DIRECTIONS FOR THIS TASK:
Please summarize the passage on Linux packaging in exactly two sentences.

SELECTED PASSAGE:
━━━━━━━━━━━━━━━━
When comparing packaging schemes, it's fair to compare two things, the package file format and the packaging tools.


As far as rpm and deb go, neither is a particuarly bad format. RPM is probably slightly more capable, with both of them having minor problems. In any case, designing a third incompatible format rather than fixing one of the existing two is the wrong answer.


Tools are slightly more of a Holy War. Apt certainly seems to be the most popular, but rpm is much more capable for some situations. Not suprisingly, those situations also deliniate the typical users of the different distributions. rpm excells in corporate, server-farm type installs while apt shines on the home/hacker desktop. As many people have pointed out, however, either tool could easily work with the other format, so writing new tools is also the wrong answer.


The real issue is that Linux doesn't refer to a platform, or even an operating system, just an operating system kernel. Things like generic dependancies, package categories, etc all need to be decided above the vendor level for any multi-vendor OS. To that end, the right things to focus on are:


1. Getting the LSB to settle on a package format now, not later. There's already a stated "plan of record" to adopt rpm, which seems to have drawn a minimal of complaints. So, enough's enough, adopt rpm as the lsb standard and get it over with.


2. Wrestle www.rpm.org away from being RedHat-only and give it a gcc/apache type steering commitee which makes all descisions affecting the file format. I suggest including both RedHat and Debian people and folding the few features .debs have that rpms lack which are generally useful into the next rpm format. The rpm specification should also be extended to provide a definitive set of categories, generic dependancies, etc.
━━━━━━━━━━━━━━━━
DATASET CONTENT:
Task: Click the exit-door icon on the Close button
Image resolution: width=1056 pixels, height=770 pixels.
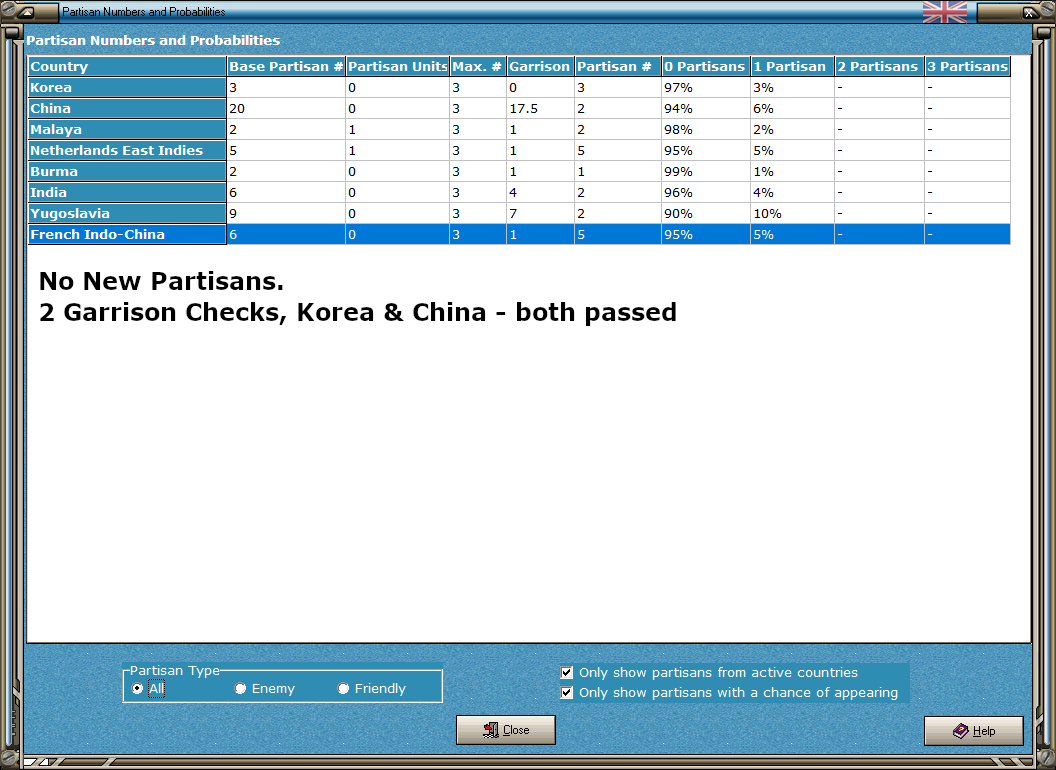Action: (x=491, y=730)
━━━━━━━━━━━━━━━━
WRITTEN REPLY:
Neither rpm nor deb is a particularly bad package format, and while apt suits home desktops and rpm suits corporate server installs, either tool could work with the other format, so creating a new format or new tools is the wrong answer. The real issue is that Linux is only a kernel, so the LSB should adopt rpm as its standard now, and www.rpm.org should get a steering committee that includes RedHat and Debian people and decides everything affecting the file format, including a definitive set of categories and generic dependencies.